Fires can cause great damage and put people’s lives at risk. It’s important to know what to do if a fire breaks out in your home, workplace or a public space. Being prepared could help save lives.
Fire prevention is the best way to keep your family and co-workers safe, but if a fire breaks out, knowing the fire safety procedures can help you act quickly and stay safe. Follow the steps below in a fire emergency.
Treat every alarm as an emergency
If you hear a fire alarm, you should treat it as an emergency every time. Don’t assume it’s someone burning their toast or a false alarm. If you hear an alarm, you should exit the building as quickly and safely as possible.
Raise the alarm
If you are the first person to notice a fire, raise the nearest alarm immediately. You should not underestimate any fire as fires can get out of control quickly.
If it is safe to do so, call emergency services straight away and tell them the size, location and nature of the fire. For example, whether it was caused by electrical wires, chemicals, compressed gases etc.
Put out the fire if possible
If the fire has just started in your vicinity, you may be able to put it out with a fire blanket or fire extinguisher. Only attempt to put out a fire if it is safe to do so, is still in its beginning stages and will not block your exit if you fail to put it out.
How to use a Fire Blanket
Fire blankets can be used to put out small fires. Unroll the blanket and hold it in front of you, with your hands tucked behind to protect them. Lay – do not throw – the blanket over the fire and leave there for at least 15 minutes. Call 000 if you could not put out the fire.
How to use a Fire Extinguisher
Choose the right type of fire extinguisher for the type of fire. For example, a water extinguisher should not be used on electrical fires.

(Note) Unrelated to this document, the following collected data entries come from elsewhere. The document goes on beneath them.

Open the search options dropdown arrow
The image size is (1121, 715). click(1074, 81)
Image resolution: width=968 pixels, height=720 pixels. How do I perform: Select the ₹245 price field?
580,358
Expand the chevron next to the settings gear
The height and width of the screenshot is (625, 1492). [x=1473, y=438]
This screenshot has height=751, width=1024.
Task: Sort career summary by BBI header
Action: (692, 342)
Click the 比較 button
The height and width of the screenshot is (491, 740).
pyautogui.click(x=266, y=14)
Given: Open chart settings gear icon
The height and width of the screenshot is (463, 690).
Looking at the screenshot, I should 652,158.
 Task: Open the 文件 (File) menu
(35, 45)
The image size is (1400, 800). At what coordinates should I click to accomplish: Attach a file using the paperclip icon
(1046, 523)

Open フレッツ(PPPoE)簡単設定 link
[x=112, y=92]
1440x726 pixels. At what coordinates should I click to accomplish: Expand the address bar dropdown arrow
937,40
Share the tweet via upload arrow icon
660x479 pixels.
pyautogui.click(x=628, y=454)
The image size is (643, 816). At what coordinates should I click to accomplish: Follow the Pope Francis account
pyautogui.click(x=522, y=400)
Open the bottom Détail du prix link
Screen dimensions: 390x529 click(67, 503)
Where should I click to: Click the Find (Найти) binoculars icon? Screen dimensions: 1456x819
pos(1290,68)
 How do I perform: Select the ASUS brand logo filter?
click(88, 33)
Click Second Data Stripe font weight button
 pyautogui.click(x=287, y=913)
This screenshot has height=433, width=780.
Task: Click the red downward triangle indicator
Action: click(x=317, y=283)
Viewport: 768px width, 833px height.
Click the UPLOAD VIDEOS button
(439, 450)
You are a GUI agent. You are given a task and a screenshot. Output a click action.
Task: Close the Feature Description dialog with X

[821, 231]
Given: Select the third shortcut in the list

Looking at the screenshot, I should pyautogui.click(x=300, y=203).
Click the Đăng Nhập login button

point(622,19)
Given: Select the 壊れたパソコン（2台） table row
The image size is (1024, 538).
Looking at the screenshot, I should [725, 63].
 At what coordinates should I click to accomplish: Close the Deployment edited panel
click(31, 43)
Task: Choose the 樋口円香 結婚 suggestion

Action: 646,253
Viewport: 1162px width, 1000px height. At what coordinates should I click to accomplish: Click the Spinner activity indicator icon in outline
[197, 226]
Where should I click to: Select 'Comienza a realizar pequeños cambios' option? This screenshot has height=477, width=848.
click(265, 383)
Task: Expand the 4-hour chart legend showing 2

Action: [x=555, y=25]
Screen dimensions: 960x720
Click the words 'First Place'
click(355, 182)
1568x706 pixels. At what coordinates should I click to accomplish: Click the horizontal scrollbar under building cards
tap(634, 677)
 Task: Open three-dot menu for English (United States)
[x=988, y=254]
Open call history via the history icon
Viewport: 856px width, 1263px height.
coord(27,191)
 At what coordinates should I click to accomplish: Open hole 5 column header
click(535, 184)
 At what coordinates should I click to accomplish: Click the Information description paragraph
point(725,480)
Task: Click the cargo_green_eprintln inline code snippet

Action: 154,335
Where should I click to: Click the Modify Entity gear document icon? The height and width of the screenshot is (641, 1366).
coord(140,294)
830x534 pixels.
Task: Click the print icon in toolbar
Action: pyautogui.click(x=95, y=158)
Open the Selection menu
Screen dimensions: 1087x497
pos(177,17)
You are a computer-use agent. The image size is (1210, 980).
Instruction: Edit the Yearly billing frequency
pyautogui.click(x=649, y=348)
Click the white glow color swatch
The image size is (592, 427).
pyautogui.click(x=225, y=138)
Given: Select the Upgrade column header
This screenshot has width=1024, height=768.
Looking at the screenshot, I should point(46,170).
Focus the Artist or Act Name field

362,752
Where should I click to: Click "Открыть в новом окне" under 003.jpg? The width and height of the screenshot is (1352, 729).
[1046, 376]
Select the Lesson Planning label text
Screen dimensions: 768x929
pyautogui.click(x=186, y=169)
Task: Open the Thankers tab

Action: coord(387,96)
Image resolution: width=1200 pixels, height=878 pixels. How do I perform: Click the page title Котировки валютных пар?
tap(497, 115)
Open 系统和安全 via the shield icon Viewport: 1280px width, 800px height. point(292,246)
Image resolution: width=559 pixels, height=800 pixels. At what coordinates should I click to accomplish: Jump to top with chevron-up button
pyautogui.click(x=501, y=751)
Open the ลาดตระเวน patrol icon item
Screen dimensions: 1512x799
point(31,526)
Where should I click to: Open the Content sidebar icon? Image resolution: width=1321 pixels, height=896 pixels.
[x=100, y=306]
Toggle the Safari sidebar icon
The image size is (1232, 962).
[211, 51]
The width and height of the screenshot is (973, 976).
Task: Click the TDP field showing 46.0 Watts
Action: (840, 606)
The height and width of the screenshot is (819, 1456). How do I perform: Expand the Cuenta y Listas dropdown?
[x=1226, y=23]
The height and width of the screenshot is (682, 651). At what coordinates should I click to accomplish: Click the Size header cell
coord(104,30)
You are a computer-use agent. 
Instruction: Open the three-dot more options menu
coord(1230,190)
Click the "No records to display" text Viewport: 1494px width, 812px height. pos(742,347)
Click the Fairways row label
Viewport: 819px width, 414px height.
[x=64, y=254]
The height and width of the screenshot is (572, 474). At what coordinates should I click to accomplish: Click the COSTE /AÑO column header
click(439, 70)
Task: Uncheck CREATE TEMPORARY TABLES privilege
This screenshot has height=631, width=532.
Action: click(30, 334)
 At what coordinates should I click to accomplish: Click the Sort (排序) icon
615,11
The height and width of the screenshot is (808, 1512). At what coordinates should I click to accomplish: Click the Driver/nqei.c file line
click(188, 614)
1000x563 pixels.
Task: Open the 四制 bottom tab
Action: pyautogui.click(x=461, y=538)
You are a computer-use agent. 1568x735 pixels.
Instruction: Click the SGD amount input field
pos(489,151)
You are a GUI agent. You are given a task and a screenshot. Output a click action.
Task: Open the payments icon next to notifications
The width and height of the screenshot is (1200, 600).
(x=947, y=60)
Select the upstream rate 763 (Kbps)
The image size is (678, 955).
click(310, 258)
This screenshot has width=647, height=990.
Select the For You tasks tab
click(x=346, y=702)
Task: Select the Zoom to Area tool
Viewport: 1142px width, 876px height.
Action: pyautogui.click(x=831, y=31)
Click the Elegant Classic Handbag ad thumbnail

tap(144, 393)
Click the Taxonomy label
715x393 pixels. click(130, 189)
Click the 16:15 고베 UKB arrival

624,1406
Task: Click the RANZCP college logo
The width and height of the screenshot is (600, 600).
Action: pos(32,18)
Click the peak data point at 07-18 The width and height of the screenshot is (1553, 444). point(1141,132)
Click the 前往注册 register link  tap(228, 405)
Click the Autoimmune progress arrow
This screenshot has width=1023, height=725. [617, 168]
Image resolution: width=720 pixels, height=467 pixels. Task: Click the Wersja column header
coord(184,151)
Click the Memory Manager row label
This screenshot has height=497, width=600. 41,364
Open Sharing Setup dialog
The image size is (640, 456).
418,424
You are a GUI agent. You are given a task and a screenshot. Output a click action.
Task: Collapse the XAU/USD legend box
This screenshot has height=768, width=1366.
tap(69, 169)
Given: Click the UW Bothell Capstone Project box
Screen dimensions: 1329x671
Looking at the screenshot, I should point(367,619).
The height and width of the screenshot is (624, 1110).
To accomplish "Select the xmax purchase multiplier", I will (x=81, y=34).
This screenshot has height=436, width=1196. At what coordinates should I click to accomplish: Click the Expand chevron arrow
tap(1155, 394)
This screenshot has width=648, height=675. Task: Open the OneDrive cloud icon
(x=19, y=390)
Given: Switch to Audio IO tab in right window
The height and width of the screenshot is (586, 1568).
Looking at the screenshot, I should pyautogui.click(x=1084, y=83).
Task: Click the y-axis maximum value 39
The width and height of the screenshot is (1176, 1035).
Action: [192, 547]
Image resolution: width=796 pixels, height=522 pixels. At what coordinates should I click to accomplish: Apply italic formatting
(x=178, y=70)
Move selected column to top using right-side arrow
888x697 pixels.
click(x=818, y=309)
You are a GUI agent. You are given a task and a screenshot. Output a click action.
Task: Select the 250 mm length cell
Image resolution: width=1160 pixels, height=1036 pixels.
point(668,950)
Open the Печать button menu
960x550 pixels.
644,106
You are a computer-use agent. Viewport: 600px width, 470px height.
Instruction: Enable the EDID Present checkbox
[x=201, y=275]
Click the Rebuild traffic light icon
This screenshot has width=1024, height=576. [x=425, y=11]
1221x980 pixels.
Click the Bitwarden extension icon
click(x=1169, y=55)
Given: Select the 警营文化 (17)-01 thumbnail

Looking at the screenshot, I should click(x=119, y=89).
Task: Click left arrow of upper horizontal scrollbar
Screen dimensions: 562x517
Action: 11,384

Pull the pin from the top of the extinguisher and aim the nozzle at the fire. Squeeze the handles together to release the extinguishing agent. Move the nozzle side to side across the fire.
Stay low to the ground
Fires produce smoke and toxic gases which can cause loss of consciousness. Smoke and toxic gases tend to rise upwards, so the best way to avoid them is to crawl along the ground towards your nearest exit. Keeping your hand on the wall may help you stay orientated.
Feel doors for heat
Before opening any doors, check if there is smoke coming beneath the door or if the door is hot to touch. If either of these things happen, it could indicate that fire is on the other side of the door. Do not open the door in this case.
Close doors behind you if safe to do so
Closed doors can slow down the spread of fire by compartmentalising the building. If you are the last person to go through a door towards a safe place, close the door behind you if safe to do so. Also close windows if safe to do so.
Make your way to a safe area
Make your way to a safe area away from the building as quickly as possible. If the emergency is at a public or commercial space, follow the fire emergency plan and listen to the instructions of any fire officers.
Call for emergency help
Once you are in a safe place, call 000 for emergency fire assistance. If you don’t have your phone on you, go to the nearest home, office or shop and call from there.
What if you are trapped inside?
If you are trapped inside a room because fire is on the other side of the door, place a wet towel at the base of the door to stop smoke from coming in.
Look for a window to the outside where emergency services can see you. Only open the window if you need to take a breath as the oxygen can fuel the fire.
What to do if your clothes catch fire?
If your clothes catch on fire you should STOP, DROP and ROLL. Stop where you are, drop to the ground and roll on the ground to put out the fire. Cover your face with your hands to protect it.
What should you take with you in a fire evacuation?
You should evacuate as quickly as possible if there is a fire in your building. You should leave your belongings and get to a safe place swiftly.
If the fire is not a direct threat to your home or workplace immediately, but you are required to evacuate, you may have time to gather a small number of items. If you live in a bushfire prone area, make sure you always have an emergency kit ready to grab and go.
In an emergency kit, you should take your ID with you, your phone, wallet, important documents and any medication you might need.
How to prevent fires at home and in the workplace
The best protection is prevention. It’s important that homes and workplaces are equipped with up-to-date fire protection systems. A range of active protection such as alarms and fire extinguishers are essential, as are passive fire control systems.
Passive fire solutions such as fire rated windows and fire doors in Australia should meet the regulations outlined in the Building Code of Australia. These should be regularly inspected to ensure they meet Australian Standards.
You should also have a fire emergency plan that occupants and visitors of the building are aware of. Workplaces should provide regular fire safety training for their staff. Don’t be caught off guard in an emergency. Being prepared can help save lives.